_EXERCISE_: Lines from the material below that hold the string "icon" are what is needed; copy each of them.

_LISTED ENTRIES_:
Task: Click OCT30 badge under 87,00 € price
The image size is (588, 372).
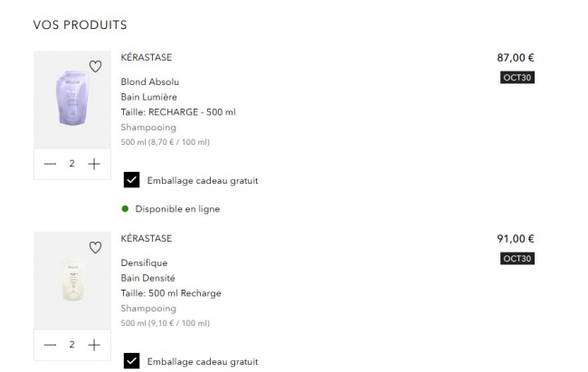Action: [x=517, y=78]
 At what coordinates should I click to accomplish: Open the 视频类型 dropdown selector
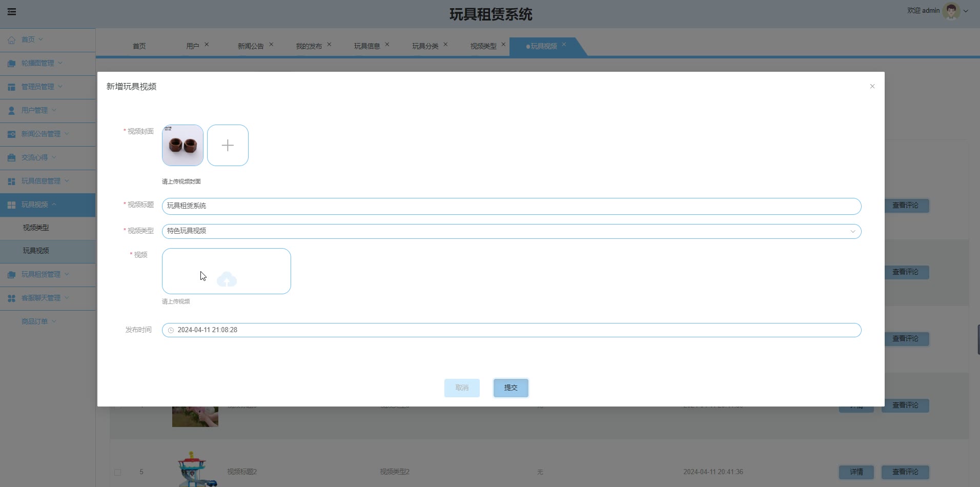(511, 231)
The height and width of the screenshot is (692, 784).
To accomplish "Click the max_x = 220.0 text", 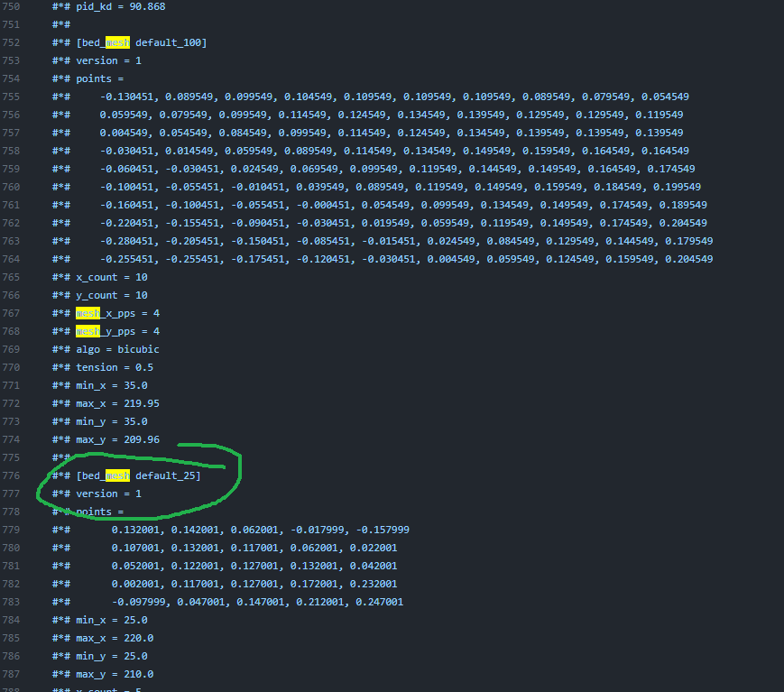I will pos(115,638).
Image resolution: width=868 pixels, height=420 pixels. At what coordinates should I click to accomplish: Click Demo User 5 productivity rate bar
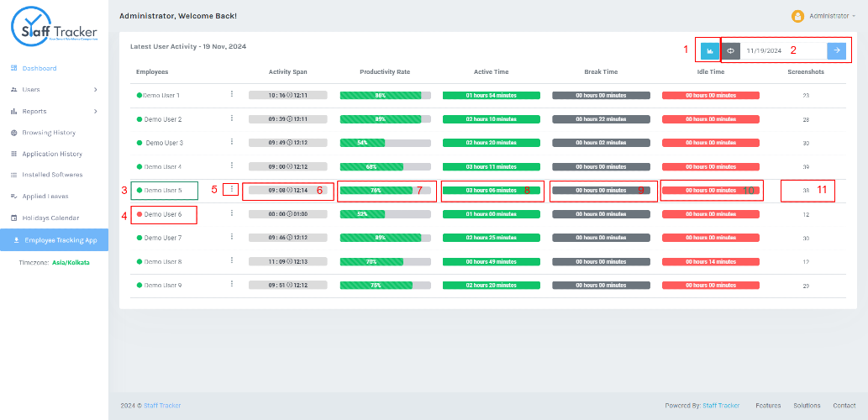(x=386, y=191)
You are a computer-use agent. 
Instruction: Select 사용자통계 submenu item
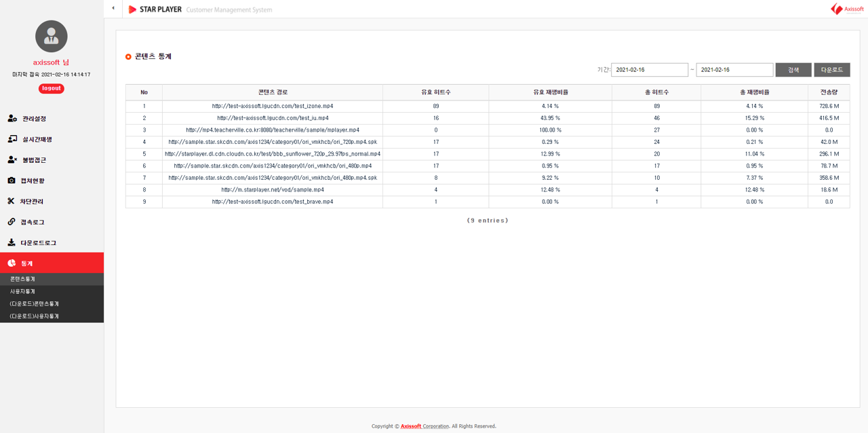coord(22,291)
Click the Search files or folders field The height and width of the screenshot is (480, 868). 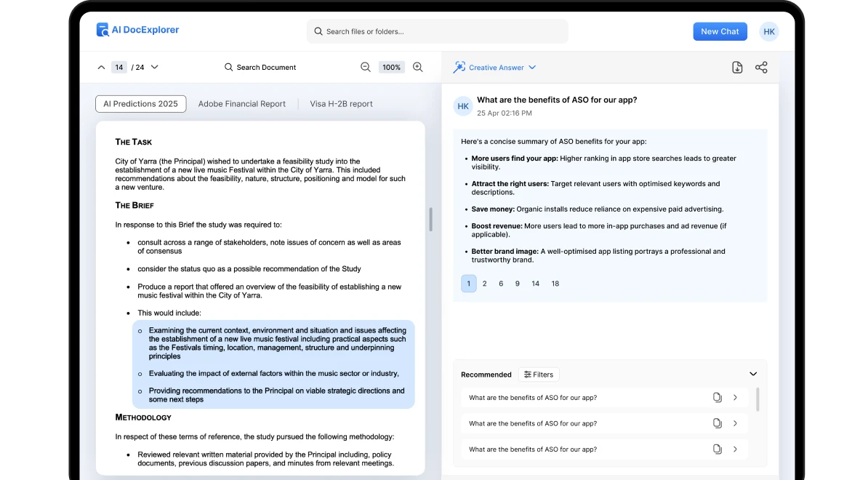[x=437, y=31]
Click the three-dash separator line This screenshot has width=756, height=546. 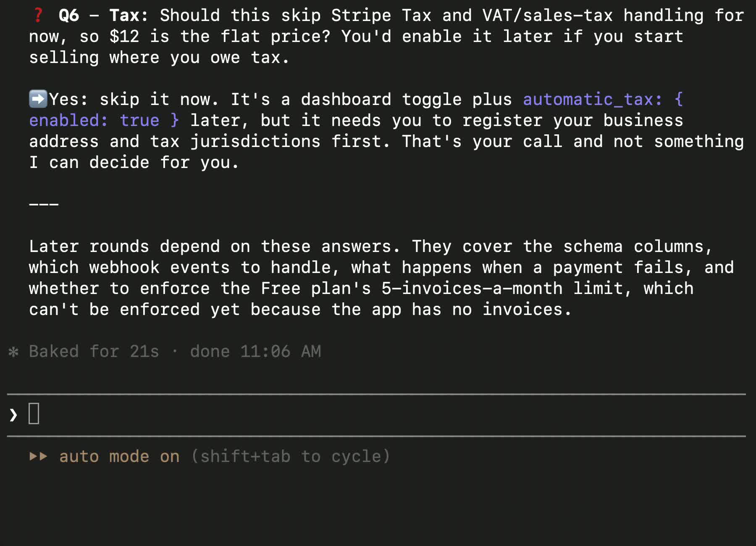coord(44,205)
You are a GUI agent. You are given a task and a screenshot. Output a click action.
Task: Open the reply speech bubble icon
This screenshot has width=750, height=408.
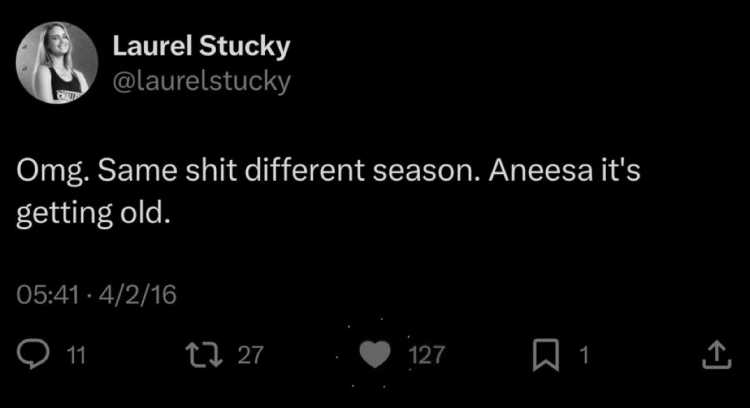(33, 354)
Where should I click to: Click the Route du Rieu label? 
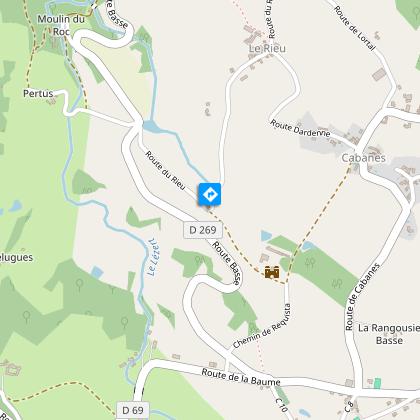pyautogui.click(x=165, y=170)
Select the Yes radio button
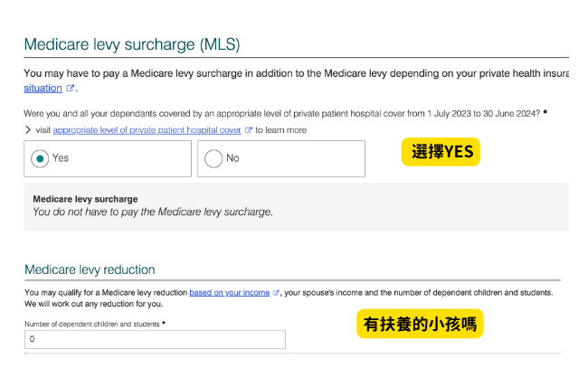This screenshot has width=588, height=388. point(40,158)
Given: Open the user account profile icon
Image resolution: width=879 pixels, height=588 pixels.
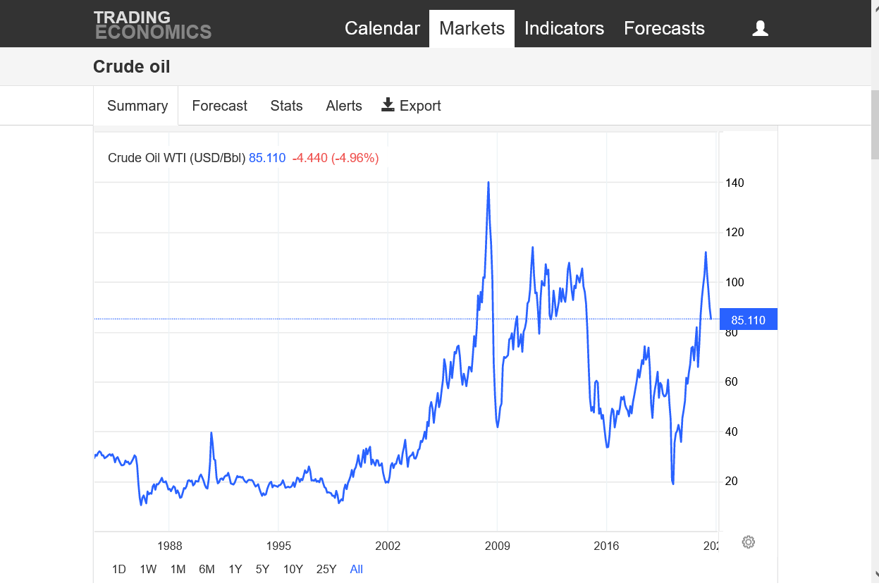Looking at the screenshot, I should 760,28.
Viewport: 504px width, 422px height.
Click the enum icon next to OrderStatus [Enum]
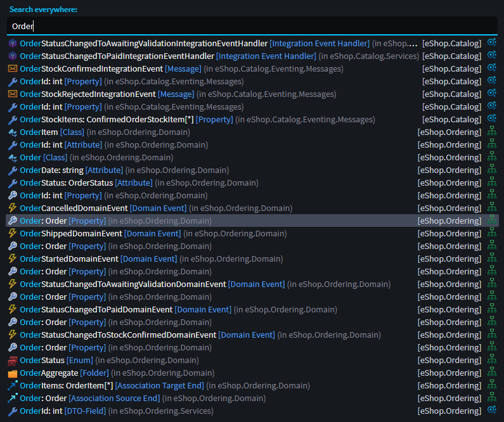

_REPLY_:
Task: Open the reply speech bubble icon
Given: Open the user account profile icon
Click the enum icon next to OrderStatus [Enum]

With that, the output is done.